In the morning I visited Los Pozos Termales AKA the hot springs.  I read varying opinions online about the sanitariness of the thermal waters, but I figured for only $2.25 admission, I would leave if it was bad.

Entrance

Walkway

Landscaped grounds

I was the only visitor when I first arrived, although a French family came later.  The pools looked a little sketchy, so I decided to just do a mud mask.  An attendant helped me select the proper mud for my skin type from two different options.

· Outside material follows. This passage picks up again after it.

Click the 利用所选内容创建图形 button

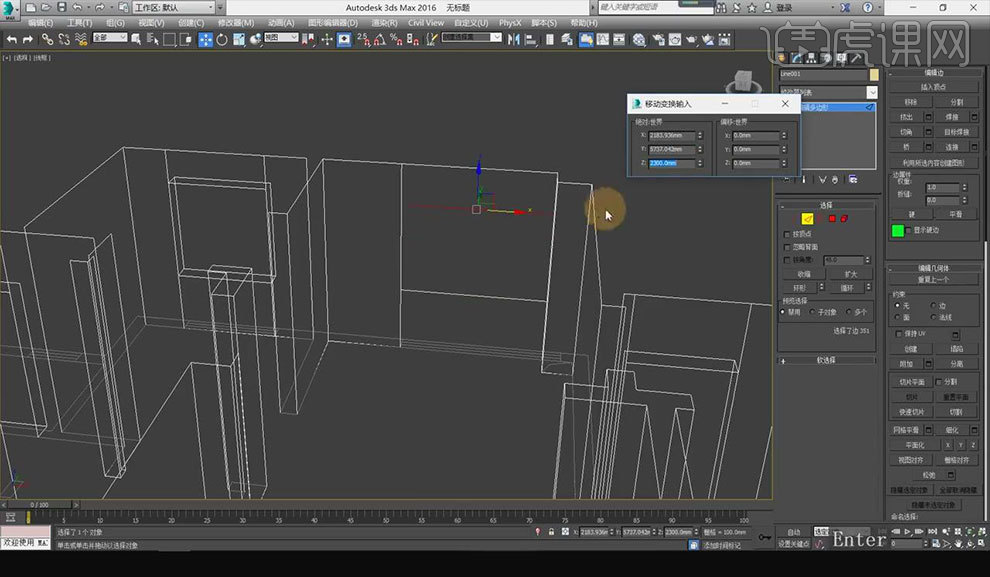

My assistant and the mud buckets

Mud mask

While waiting for the mud to dry, I walked around the grounds, which featured a playground and two mysterious half-egg sculptures.  The attendant showed me that the eggs sculptures can carry whispers if people sit facing the wall and talk into painted dots (similar to a whisper gallery).  I am not sure what this has to do with spa relaxation, but my guess is that it provides entertainment for children while their parents soak in the pools.

Thermal waters

Playground

Whisper-carrying egg

After the mud dried the attendant gave me two buckets of fresh water for washing my face and I attempted to clean up.  When I looked presentable enough, I took a taxi across town to the APROVACA Orchid Nursery and Conservation Center.  APROVACA is the acronym for Asociación de Productores de Orquídeas de El Valle y Cabuyais and is a non-profit dedicated to the conservation of native Panamanian orchid species in danger of extinction.  I was lead on a very informative tour by a retired English police officer/orchid enthusiast who was volunteering at APROVACA for several months in exchange for room and board and orchid care training.

APROVACA

Pretty flowers

Orchids

Orchids for sale!

Lady slipper orchid

A vanilla orchid growing up a tree.

Not an orchid, but very pretty…

After the 30-45 minute tour, I walked back to the center of town to visit the fruit and craft market.  The market had a wide selection of mola (embroidered) artwork at less expensive prices than in Panama City.  I bought several items from a Kuna Indian woman to give as souvenirs to my family.

Fruit market

Entrance to the craft market next door

Kuna Indian woman in traditional clothes

Colorful mola artwork

The most famous activity in El Valle is hiking, but I decided to forgo it since I was traveling alone (note – if I had really wanted to, I would have hung out in my hotel lobby and made friends, but I’m not a huge hiking fan).  Instead I enjoyed walking around the town, which was very quiet and pretty.  Other than school children and gardeners working on the large homes, I didn’t see many people around (most likely because it’s a weekend destination and I was there during the week).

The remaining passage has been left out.